Karin rappellera aussi les potentielles nuisances sur l’environnement que provoqueront assurément le chantier du BO et le BO en tant que telle dans la nappe phréatique. Surtout il est rappelé que d’autres chantiers voisins prennent place dans cet environnement et qu’il ne faut pas seulement considérer le BO, mais le BO avec les conséquences de ces autres projets.
Balade des Heurs et Malheurs de Tenreuken - Journée bruxelloise de l’eau 2022
La réponse des officiels
L’intensité et les fréquences des pluies diluviennes ne vont faire que s’accroître avec le dérèglement climatique, nous rappelle Marc Aerts d’Hydria et à juste titre. Il est possible aussi que l’imperméabilisation des sols ait accru depuis. Pour Hydria, il n’y a aucune chance que l’on ait désimperméabiliser les sols d’ici dix ans, même si Hydria ne soit pas contre une gestion intégrée de l’eau de pluie.

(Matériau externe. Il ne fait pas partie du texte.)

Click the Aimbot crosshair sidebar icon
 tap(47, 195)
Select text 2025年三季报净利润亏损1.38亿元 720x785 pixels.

Car le BO ne sera pas suffisant, de toute façon et qu’il faut l’accompagner d’autres mesures.
Par ailleurs, il est vrai qu’il n’y a pas que les questions environnementales mais qu’il y a aussi les questions sociales des personnes qui sont inondées et Mr Lefèbvre, échevin à Auderghem où se trouvent le plus d’habitants victimes le rappelle avec force. Et c’est vrai que pour ces personnes des mesures sont à prendre.
La Commission n’est pas un lieu de débat
Malheureusement, les commissions de concertation ne sont pas des lieux de débat. Et nous n’avons pas pu rétorquer que nous n’étions pas d’accord sur le fait que les choses ne puissent avancer d’ici les dix ans. Des actions simples pourraient réduire grandement les quantités d’eau allant vers les égouts. Nous aurions rappelé que nous sommes solidaires des personnes victimes des inondations et que c’est pourquoi il faut aller beaucoup plus vite dans la transition. Nous aurions pu dire aussi que ce ne peut-être que le fruit d’une volonté politique. Nous aurions pu dire encore que la construction des BO permet aux communes de ne pas prendre en charge la responsabilité d’une autre gestion de l’eau de pluie et ce depuis des décennies et donc va permettre une nouvelle procrastination de la part de ces dernières et de la Région aussi.
Les jeux étaient joués
Bruxelles environnement et Urban Brussels membres de la Commission ont un avis préformé - le projet de BO est bloqué depuis trop longtemps - et appuient Mr Lefèbvre en ne tenant aucun cas de notre position, notamment celle d’attendre la fin de l’étude de déconnexion des eaux de pluie emmenée par Bruxelles environnement même, qui pourrait bien, du coup, avoir une position schizophrénique, ce que nous aurions pu dire aussi... Ces deux organismes donnent un avis positif pour le permis d’urbanisme. On le sentait bien, les jeux étaient faits avant toute discussion. Cet avis positif de la Commission de concertation est évidemment la base d’appui pour que le permis d’urbanisme devienne effectif.
La difficile transition nous endort-elle ?
Décidément, la transition semble bien difficile. Mais sans volonté politique toutefois, elle n’adviendra jamais. Le concept de transition serait-il celui-là même qui nous empêche de penser la transition ? Certains de plus en plus nombreux le pensent. On le voit pour le réchauffement climatique où la transition n’a pas encore commencé de s’effectuer vraiment, alors que ses effets réels se font sentir tout aussi vraiment et brutalement, devenant un argumentaire même pour ceux dont la gestion de l’eau.
Cela pourrait bien être vrai aussi pour la gestion de l’eau en ville… Cela fait si longtemps que la question est posée et que 20 ans après que la critique des BO est posée, c’est toujours la politique dominante qui sévit. Faudra-t-il être plus radical face à la machine bétonnante ?
Nous avons la certitude que l’on ne peut changer le monde d’un coup de baguette magique et que sa transformation ne se fera pas sur la base d’une table rase. Mais le débat sur l’usage du concept de transition pourrait bien prendre forme, tant de la part de ceux qui prônent une sociologie critique, que de ceux de ceux qui qui prônent une écologie plus profonde.
Que cela en tout cas ne nous empêche pas d’avancer sur le chemin de la construction de nos communautés hydrologiques, au contraire.